Theater is everywhere in Portland, on both sides of the river, and mostly in little low-tech performing spaces that thrust actors and audience almost in arm’s-reach of each other. (In that respect it’s a lot like Off-Broadway 20 years ago, and Off-Off Broadway now.) Between Center Stage’s JAW play-development program and Andrew Golla’s Portland Theatre Works and a host of independent projects, you can hardly turn a corner in Portland without bumping into a new play. You can wish more of the new plays had more literary distinction, but it’s tough to dislike the energy. Theater’s the original do-it-yourself art form in a proudly DIY town. That makes it intensely democratic, as quirky as a yodelers’ convention, and often charming in its earnestness and unexpectedness. It also makes it frustrating for its sense of incompletion. Too often just getting the show up is the main point; exploring its extremities and bringing it clarity and depth are afterthoughts. Portland is a process town, and everything’s provisional. In that sense I agree with the editorial writer: I’d love to see a higher percentage of truly finished shows at the top of the feeding chain (and for that matter, all the way through the chain).

But, second-rate? What does that mean? Portland theater is what it is, and what it is is a reflection of its city. Is Portland itself, then, second-rate?

No. But it is second-rank. That’s no insult. (And yes, I know we’re the darlings of the national media right now.
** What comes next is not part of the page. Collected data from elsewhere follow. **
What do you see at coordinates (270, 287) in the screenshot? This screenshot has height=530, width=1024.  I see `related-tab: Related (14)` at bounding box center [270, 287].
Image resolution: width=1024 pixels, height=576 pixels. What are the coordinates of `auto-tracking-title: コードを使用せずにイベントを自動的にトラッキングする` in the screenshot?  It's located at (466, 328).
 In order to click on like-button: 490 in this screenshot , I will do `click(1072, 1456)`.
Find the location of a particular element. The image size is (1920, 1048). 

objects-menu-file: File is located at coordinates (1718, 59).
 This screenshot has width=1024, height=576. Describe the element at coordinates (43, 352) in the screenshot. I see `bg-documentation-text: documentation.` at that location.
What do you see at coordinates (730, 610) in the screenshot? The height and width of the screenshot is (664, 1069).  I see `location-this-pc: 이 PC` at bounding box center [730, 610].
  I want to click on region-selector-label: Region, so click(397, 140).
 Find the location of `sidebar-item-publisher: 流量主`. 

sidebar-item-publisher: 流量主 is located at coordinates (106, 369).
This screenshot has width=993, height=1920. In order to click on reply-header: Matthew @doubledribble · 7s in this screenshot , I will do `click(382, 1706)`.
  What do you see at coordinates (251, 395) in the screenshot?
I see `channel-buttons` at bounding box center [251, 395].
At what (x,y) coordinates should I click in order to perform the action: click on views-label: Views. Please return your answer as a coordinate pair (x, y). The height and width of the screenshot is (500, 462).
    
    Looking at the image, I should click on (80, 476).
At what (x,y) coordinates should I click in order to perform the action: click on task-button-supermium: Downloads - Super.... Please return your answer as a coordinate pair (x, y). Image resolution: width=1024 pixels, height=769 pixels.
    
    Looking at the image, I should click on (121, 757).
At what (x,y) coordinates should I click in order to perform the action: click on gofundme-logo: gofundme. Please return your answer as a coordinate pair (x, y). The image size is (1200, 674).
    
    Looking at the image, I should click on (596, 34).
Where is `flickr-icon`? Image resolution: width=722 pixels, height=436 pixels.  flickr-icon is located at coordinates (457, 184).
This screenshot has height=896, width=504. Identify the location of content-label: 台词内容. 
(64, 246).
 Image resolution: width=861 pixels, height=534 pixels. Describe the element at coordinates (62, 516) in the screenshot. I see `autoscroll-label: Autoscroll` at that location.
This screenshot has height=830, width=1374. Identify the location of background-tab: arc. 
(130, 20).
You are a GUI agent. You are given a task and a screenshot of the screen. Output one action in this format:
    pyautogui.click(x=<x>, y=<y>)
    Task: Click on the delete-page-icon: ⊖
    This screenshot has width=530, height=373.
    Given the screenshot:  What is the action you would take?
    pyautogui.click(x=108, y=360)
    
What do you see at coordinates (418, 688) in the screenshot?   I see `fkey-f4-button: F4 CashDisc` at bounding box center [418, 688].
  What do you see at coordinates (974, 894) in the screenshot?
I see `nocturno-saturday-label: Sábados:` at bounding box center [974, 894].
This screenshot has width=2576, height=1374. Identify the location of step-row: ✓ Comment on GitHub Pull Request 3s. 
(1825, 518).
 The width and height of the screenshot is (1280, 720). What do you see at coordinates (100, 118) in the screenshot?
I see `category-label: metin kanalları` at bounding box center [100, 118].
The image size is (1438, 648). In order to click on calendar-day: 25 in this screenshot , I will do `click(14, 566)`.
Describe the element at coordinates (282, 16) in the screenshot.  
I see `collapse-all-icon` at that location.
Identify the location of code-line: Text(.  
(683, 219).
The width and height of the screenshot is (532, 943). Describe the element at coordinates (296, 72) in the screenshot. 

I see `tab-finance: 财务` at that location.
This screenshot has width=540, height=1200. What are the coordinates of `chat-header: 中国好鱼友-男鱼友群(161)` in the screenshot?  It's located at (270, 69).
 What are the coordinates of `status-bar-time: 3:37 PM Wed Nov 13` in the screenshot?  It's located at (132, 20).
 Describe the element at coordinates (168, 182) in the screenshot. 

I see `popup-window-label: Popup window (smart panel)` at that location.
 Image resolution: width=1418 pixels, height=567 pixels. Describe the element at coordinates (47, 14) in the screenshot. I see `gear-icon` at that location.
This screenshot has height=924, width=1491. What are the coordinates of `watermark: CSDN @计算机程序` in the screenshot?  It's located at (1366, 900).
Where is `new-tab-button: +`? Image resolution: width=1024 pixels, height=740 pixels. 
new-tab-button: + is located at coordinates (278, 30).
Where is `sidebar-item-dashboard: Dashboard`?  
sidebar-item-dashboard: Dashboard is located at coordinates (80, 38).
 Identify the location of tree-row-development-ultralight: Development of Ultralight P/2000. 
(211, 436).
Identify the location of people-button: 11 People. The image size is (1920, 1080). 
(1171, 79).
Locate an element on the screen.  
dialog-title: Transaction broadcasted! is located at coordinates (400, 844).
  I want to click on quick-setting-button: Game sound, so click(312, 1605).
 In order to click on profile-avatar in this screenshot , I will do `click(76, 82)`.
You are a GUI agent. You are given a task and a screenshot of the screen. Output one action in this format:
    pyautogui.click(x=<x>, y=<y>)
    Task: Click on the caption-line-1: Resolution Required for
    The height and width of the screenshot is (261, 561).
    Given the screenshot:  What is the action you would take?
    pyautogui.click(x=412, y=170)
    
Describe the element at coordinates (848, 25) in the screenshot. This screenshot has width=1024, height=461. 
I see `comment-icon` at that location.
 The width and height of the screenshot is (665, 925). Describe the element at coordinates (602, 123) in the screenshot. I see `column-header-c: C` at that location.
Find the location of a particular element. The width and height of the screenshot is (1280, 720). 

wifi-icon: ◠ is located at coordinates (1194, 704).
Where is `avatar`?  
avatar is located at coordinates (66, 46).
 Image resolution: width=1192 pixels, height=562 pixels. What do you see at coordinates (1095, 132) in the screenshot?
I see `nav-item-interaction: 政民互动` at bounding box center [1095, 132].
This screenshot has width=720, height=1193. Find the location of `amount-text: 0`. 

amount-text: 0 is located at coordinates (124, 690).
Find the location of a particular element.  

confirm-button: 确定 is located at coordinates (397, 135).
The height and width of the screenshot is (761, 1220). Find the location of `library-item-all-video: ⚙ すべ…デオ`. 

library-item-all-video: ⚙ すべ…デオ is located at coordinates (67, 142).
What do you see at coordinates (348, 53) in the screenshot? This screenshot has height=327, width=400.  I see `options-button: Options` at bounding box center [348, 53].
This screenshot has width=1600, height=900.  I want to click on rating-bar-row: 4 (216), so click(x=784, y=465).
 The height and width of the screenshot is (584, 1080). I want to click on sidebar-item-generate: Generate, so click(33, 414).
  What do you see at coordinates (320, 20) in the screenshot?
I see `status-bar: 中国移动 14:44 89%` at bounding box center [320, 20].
That’ll pass.) Greater Portland is something like the 25th biggest market in the country, and that means it’s not as complex or varied as a New York or Chicago or Los Angeles or Philadelphia or Atlanta or Houston: It’s not as much of a city as those places. What we gain in “livability” (and I believe, with no irony intended, that this is one of the easiest, pleasantest places in the country to live) we sacrifice in a lot of cultural ways. We’re a curated town, a one-of-everything town: one art museum, one opera company, one big symphonic orchestra, one ballet company. One and done: What more can we need? Ask yourself that when you’re visiting New York or L.A. or even Seattle/Tacoma and you have more legitimate museum choices than you can keep up with: There’s a richness in multiplicity that simply doesn’t exist here. That’s OK. The town will grow, and more will come. When you’re second-rank, you try harder. Or at least, you should.

The Oregonian’s editorial writer seems to have bought in to the one-and-done theory of cultural completeness: If only Center Stage can pay off its debts, all will be well. Immediately following that risible line, “Portland has long been recognized as a first-rate place to see second-rate theater,” the editorialist continues: “Portland Center Stage, in its 20th year, is determined to bust out of that division and play in the major league.”

What major league? Theater by its nature is intensely local, and if the rest of the nation never knows that a production in Peoria or Eugene or St. Louis or Phoenix or San Jose or Omaha or Portland is national-class, does that change the reality of the achievement? I share the hope that Portland Center Stage gets better: I hope that every theater everywhere gets better. But as important as it is, Center Stage is hardly the only game in town. With its dizzying variety, theater in Portland may be the most truly urban arts scene in town. First-rank things can come out of second-rank places.

And there’s nothing second-rate about that.